Les filles ont peur : comment être #safedanslarue ?


Les filles ont peur. Rentrer seule le soir, dans l'obscurité de la nuit, ne rassure pas. On a toute eu peur un jour de croiser un arabe ou un noir homme mal intentionné. On a souvent l'impression d'être suivie et on arrive régulièrement chez soi en nage, le coeur battant, rassurée enfin d'être à la maison, ça n'arrive pas qu'à Marseille alors parlons-en :
 
Les garçons pensent souvent qu'on panique pour rien. "Je n'ai jamais eu de problème dans le quartier, moi." On n'essaie même plus d'argumenter. Pour une poignée d'abrutis insistants croisés en rue, on aura probablement la trouille à vie. Mais mesdemoiselles, vous n'êtes pas seules. Le hashtag #safedanslarue, parmi les plus populaires sur Twitter cette semaine, vous le démontre depuis quelques temps.

Le sujet a été lancé par une blogueuse féministe sur son blog, Crêpe Georgette. Elle proposait de lutter contre le sexisme en 22 étapes. Parmi elles, une a particulièrement attiré l'attention des internautes:  "Dans la rue la nuit si une femme est seule, je la dépasse vite en me mettant sur le trottoir d'en face pour montrer que tout est safe." #safedanslarue était né.

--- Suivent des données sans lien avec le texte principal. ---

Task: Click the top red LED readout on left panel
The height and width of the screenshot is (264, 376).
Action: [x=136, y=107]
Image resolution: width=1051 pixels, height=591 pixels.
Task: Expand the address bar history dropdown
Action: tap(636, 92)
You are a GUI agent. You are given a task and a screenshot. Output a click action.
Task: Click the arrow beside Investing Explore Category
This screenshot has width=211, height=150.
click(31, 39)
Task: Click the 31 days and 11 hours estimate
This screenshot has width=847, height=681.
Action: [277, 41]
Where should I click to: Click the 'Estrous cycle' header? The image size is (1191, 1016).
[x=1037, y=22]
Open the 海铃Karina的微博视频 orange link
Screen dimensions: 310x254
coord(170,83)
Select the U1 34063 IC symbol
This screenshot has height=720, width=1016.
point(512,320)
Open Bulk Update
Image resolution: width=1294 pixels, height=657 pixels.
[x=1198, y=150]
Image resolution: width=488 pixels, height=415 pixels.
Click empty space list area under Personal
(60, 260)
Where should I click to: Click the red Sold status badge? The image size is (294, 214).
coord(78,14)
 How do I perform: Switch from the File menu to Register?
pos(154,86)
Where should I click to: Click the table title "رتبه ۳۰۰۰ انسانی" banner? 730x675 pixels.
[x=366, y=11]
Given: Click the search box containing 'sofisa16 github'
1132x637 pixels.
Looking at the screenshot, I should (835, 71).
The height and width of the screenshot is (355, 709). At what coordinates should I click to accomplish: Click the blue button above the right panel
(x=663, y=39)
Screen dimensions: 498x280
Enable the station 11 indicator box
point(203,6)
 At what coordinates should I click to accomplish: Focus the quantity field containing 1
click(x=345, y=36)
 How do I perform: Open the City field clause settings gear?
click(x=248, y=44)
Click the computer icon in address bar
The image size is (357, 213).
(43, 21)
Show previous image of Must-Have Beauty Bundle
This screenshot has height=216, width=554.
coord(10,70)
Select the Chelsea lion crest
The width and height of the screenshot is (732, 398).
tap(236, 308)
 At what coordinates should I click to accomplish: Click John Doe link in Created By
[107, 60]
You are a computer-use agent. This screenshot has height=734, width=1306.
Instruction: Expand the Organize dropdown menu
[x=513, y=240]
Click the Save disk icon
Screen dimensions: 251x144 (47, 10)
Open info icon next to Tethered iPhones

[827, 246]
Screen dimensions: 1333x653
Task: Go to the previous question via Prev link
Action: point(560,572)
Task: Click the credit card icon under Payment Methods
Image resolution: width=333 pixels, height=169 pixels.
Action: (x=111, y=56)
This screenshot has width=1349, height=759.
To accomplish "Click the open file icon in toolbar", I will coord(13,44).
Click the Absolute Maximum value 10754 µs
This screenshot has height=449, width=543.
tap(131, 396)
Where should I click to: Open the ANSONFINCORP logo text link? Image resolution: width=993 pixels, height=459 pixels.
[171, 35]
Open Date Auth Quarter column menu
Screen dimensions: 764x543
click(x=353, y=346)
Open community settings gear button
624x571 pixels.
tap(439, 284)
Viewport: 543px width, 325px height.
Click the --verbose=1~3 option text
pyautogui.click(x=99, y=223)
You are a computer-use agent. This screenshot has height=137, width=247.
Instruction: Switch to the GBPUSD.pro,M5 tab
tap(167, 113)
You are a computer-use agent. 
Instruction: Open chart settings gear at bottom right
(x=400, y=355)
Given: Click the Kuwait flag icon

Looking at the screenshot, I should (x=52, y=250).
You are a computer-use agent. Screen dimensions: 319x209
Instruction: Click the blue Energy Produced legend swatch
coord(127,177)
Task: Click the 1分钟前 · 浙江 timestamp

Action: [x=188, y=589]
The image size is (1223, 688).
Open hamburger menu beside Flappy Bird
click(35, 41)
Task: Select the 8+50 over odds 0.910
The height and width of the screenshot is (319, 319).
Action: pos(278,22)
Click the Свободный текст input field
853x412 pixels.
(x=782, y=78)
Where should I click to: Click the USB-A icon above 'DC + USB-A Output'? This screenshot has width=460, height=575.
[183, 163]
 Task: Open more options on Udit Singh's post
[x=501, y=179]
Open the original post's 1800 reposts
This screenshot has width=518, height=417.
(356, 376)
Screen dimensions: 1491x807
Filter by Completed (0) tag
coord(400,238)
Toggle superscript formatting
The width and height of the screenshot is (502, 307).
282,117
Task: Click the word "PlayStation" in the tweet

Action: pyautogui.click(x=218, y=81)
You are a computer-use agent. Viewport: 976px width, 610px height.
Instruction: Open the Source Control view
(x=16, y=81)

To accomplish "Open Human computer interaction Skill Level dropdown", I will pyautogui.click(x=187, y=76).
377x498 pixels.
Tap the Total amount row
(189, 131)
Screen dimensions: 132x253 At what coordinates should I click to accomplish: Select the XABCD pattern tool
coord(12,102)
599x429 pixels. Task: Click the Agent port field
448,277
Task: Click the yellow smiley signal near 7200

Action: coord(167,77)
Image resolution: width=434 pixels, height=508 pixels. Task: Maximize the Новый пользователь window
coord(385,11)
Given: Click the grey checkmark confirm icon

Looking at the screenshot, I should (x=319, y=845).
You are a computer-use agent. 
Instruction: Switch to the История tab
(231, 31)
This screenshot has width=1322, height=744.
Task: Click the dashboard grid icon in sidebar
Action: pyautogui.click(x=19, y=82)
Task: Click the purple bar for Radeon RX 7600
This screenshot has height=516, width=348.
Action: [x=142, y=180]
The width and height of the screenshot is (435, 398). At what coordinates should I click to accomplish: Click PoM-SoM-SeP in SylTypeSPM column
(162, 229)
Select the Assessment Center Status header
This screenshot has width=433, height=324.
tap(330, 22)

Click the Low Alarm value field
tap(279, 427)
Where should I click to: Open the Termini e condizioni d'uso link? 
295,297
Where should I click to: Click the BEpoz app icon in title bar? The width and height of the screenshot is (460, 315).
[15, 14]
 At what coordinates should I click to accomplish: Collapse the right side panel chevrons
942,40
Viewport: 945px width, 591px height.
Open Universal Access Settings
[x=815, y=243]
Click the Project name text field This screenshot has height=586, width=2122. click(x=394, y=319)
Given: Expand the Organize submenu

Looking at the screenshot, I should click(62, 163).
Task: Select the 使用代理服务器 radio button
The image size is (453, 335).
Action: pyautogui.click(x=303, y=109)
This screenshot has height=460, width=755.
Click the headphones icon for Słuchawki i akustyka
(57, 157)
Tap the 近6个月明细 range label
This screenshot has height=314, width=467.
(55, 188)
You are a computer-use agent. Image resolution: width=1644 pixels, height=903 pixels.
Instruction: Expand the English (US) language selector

De nombreuses femmes expliquent leurs trucs pour éviter de se faire embêter dans la rue. Certaines font semblant d'être au téléphone, d'autres évitent d'écouter de la musique pour rester attentives à ce qui se passe autour d'elles. Elles sont nombreuses à confier "éviter le regard" de ceux qu'elles croisent pour "ne pas provoquer" ou "pour éviter qu'ils prennent ça pour une invitation".

N'hésitez pas à partager vos astuces pour éviter d'avoir peur en rue. Les filles de Twitter n'attendent que ça. Les hommes, eux, sont mitigés dans ce débat. Si certains prennent conscience que les filles ont peur et qu'ils ne le savaient pas jusqu'à alors, d'autres se sentent insultés. Evidemment, les hommes ne sont pas tous des pervers, ils n'ont pas tous envie de suivre les filles croisées en rue jusque devant chez elles, mais quelques mauvaises expériences suffisent pour que les filles mettent tout le monde dans le même panier, une fois la nuit tombée. C'est triste, évidemment, mais si le débat peut faire en sorte que les hommes bien éduqués parlent à ceux qui ne se rendent pas compte de la peur qu'ils provoquent chez les filles seules, ça serait pas mal, non ? 
 
"Il n'y a pas de victime parfaite de viol !"
Le hashtag #TheresNoPerfectVictim donne la parole aux victimes qui ne se sentent pas comprises ou entendues par la société.
Quand une victime de viol porte plainte, elle est soumise à de nombreux interrogatoires. Son comportement est analysé, comme s'il y avait un comportement type à adopter quand on a subi pareil traumatisme. Chaque personne réagit différemment face à une telle agression. La réaction de la personne abusée sexuellement ne doit donc pas être utilisée comme "preuve" à décharge de la victime.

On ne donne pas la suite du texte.